StepFun 3.5 Flash is an efficiency story. It's a 196B MoE model with only 11B active parameters per token — meaning it runs fast and cheap while scoring 97.3% on AIME 2025 and 74.4% on SWE-bench. All under Apache 2.0.

This is the model that makes the MoE architecture click: you get big-model quality with small-model speed. StepFun is reportedly seeking an HKEX IPO, continuing the trend of Chinese AI companies listing in Hong Kong.

Best for: Latency-sensitive applications, cost-efficient deployment, math and coding tasks.

SenseTime (SenseNova)

Company: SenseTime (headquartered in Hong Kong, listed on HKEX) Key models: SenseNova V6, SenseNova-MARS, SenseNova-SI License: Partially open source Access: API, some models on Hugging Face

SenseTime is Hong Kong's own AI giant — headquartered here and listed on HKEX with a ~$7.7B market cap. SenseNova V6 is their flagship (620B hybrid expert architecture). SenseNova-MARS (multimodal autonomous reasoning, open source) and SenseNova-SI (spatial intelligence, open source) target specific application domains.

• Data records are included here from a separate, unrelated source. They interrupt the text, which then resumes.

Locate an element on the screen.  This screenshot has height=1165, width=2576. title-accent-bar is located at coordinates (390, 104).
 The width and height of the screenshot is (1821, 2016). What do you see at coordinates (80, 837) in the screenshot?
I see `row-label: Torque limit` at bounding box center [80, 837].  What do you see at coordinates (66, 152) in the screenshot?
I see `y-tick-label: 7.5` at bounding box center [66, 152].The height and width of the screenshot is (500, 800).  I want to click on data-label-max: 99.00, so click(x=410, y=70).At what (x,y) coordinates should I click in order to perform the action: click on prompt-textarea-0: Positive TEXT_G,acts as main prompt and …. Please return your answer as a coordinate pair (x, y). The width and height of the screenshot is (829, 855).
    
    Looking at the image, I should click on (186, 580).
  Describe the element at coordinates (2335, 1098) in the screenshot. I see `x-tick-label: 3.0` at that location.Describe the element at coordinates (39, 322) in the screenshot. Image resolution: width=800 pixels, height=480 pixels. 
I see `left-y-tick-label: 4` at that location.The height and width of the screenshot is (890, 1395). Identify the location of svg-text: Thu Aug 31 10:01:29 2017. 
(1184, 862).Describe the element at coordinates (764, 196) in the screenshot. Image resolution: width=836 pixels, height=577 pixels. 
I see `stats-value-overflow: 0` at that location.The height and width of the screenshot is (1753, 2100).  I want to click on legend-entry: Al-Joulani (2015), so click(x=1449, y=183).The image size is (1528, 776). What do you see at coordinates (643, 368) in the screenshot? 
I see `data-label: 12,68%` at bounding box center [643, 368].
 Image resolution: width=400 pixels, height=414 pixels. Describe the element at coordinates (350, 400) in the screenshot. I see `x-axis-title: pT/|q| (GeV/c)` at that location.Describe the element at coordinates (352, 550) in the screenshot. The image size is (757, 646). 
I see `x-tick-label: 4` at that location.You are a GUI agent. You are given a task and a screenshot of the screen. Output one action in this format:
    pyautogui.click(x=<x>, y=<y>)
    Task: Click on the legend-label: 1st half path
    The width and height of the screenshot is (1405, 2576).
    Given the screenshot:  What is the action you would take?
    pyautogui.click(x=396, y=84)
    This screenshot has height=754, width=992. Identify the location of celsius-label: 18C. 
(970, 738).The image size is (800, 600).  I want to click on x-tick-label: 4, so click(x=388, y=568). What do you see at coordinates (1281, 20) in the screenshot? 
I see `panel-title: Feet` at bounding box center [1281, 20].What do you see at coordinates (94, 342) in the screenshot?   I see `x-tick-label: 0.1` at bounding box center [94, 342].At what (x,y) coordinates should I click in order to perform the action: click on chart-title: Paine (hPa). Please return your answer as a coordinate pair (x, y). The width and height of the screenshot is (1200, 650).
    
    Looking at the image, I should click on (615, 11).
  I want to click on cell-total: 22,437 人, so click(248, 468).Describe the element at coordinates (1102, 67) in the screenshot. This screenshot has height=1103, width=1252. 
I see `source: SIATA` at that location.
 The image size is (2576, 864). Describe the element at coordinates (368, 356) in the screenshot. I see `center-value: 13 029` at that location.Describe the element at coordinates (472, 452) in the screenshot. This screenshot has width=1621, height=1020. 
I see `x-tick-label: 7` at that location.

Best for: Computer vision, spatial intelligence, teams that want to work with an HK-headquartered company.

How to Choose

The right model depends on your setup and what you're building:

  • -Using Cursor? Auto mode handles model routing. Some developers prefer Sonnet for quality but watch token usage.
  • -Using OpenCode? As of March 2026, MiniMax M2.5 is available free.
  • -Building bilingual products? Qwen 3.5 has strong multilingual support across 201 languages. See 8BitOracle and SixLines for HK-built examples.
  • -Optimizing for speed and cost? StepFun 3.5 Flash — frontier accuracy at a fraction of the cost.
  • -Building agent systems? Kimi K2.5 with its PARL agent swarm architecture.
  • -Want an HK-based provider? SenseTime SenseNova.
  • -On OpenRouter? Models rotate — check what's available. Pony Alpha (GLM-5) was previously a strong option.

The models are competitive. The licensing is permissive. And none of them will block you because of where you live.